Welcome to the inside of the facility. It's a huge building, designed in a modern, minimalist way. Looking down at the workshop floor reminded me of my look inside Nissan's gigantic production facility in Sunderland, but you won't find giant automated robots inside Vertu's plant.
This array of cameras is used to take detailed images of individual components. Every piece that gets put into a phone is first photographed to compare its exact size and shape with a perfect reference sample. If any variations in its size are detected, it doesn't get sent through to the building section as this will result in a physically imperfect phone.
Once checked, all the components needed to build an individual phone are arranged in these trays by hand. The trays contain all the necessary parts, from the display to the circuit board and all the pieces of the chassis.
Vertu's phones can be customised with a variety of different specialist leathers and precious metals. It's these chaps' jobs to make sure that all the right custom pieces are being sent through to produce the correct final product.
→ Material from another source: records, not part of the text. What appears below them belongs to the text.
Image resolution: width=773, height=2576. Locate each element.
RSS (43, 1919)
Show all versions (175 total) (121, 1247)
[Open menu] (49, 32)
This tool is then placed around the phone. As well as helping to secure the pieces in place, it allows the engineer to accurately measure the finished chassis -- if there is even the slightest imperfection in size, the device will be sent back to be remade with new parts.
The phone is connected and slid inside the computer, where it then has its components and radios electrically tested to ensure they're all properly hooked up and working as they should be. Every phone is put through this test.
This New Signature Touch is almost finished. An eagle-eyed engineer is giving it a last look over to check for any gaps in panelling or anything else that makes the phone less than perfect. As each phone is made by a single person, any inaccuracies in the finished product can be traced back down the line.